Entries:
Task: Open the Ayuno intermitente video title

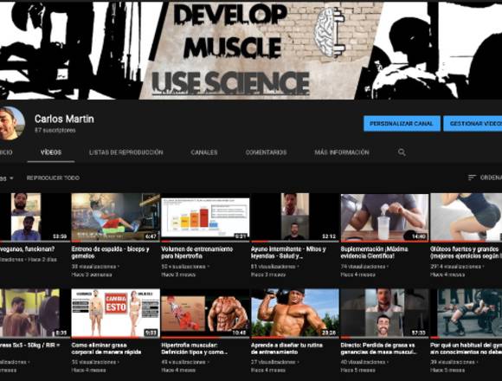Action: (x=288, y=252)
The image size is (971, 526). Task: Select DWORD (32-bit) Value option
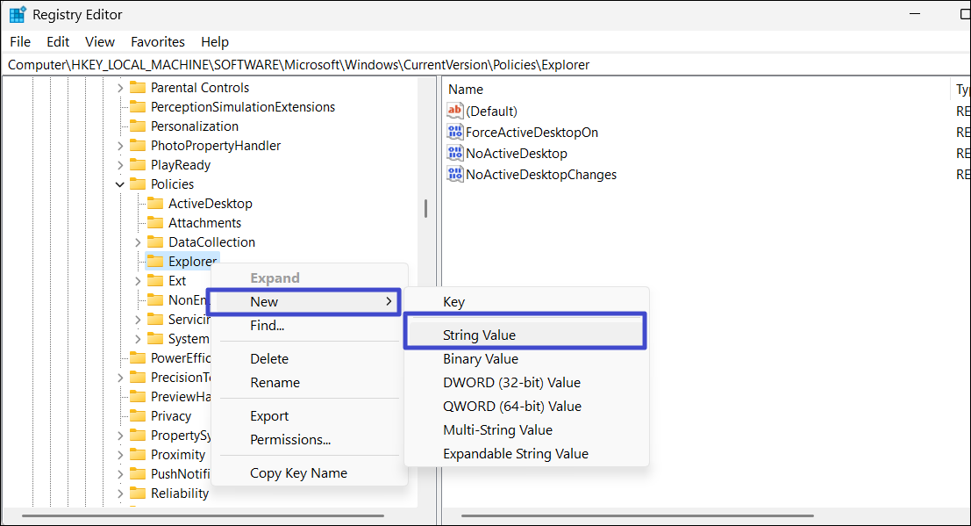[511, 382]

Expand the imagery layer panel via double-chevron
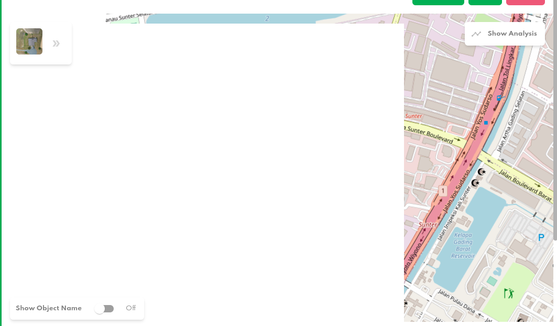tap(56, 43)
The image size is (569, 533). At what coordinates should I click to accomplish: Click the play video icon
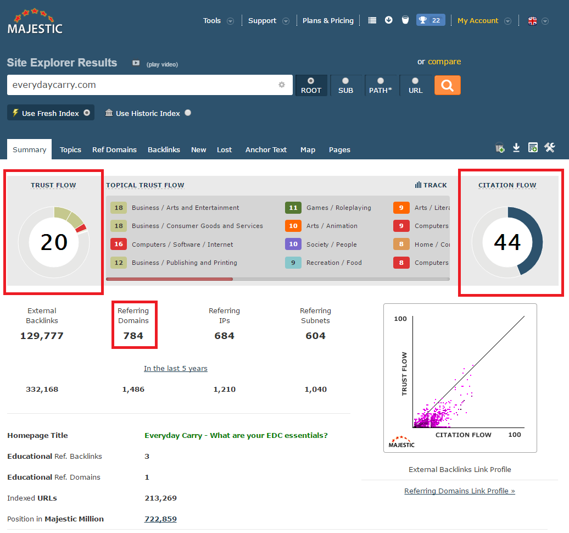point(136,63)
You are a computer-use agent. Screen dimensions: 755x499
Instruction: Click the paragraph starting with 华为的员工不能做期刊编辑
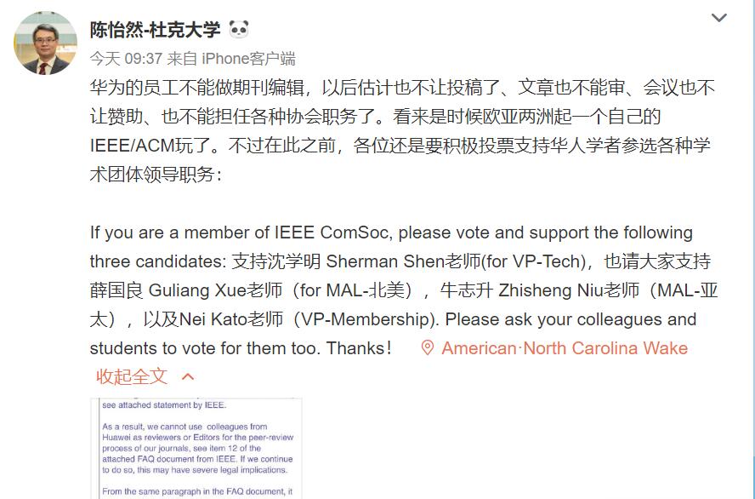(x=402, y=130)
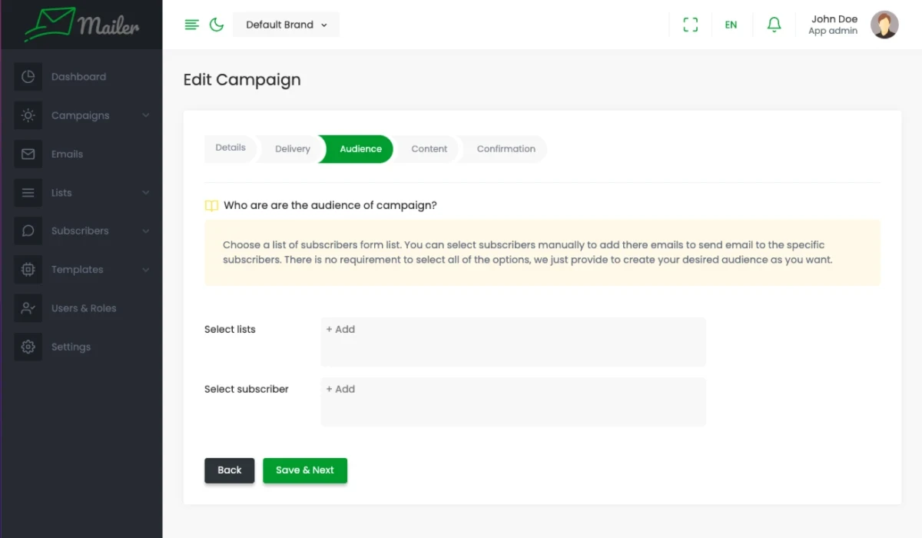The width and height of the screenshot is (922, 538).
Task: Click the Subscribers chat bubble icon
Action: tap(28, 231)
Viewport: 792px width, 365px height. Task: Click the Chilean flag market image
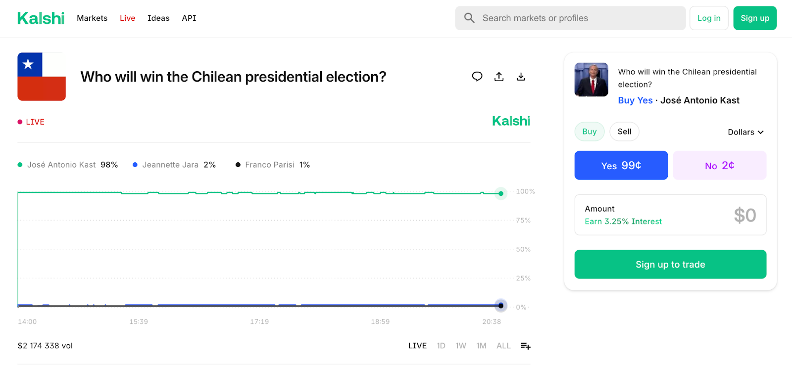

Task description: Lay out every line of the records above as a Markdown table with the columns Row and Line, numbering the rows and skipping blank lines. Omit the pictures.

Response to the exercise:
| Row | Line |
|---|---|
| 1 | Task: Open the Ayuno intermitente video title |
| 2 | Action: (x=288, y=252) |
| 3 | The image size is (971, 526). Task: Select DWORD (32-bit) Value option |
| 4 | [511, 382] |
| 5 | Expand the imagery layer panel via double-chevron |
| 6 | tap(56, 43) |
| 7 | The image size is (569, 533). At what coordinates should I click to accomplish: Click the play video icon |
| 8 | point(136,63) |
| 9 | You are a computer-use agent. Screen dimensions: 755x499 |
| 10 | Instruction: Click the paragraph starting with 华为的员工不能做期刊编辑 |
| 11 | (x=402, y=130) |
| 12 | The width and height of the screenshot is (922, 538). |
| 13 | Task: Click the Subscribers chat bubble icon |
| 14 | Action: tap(28, 231) |
| 15 | Viewport: 792px width, 365px height. Task: Click the Chilean flag market image |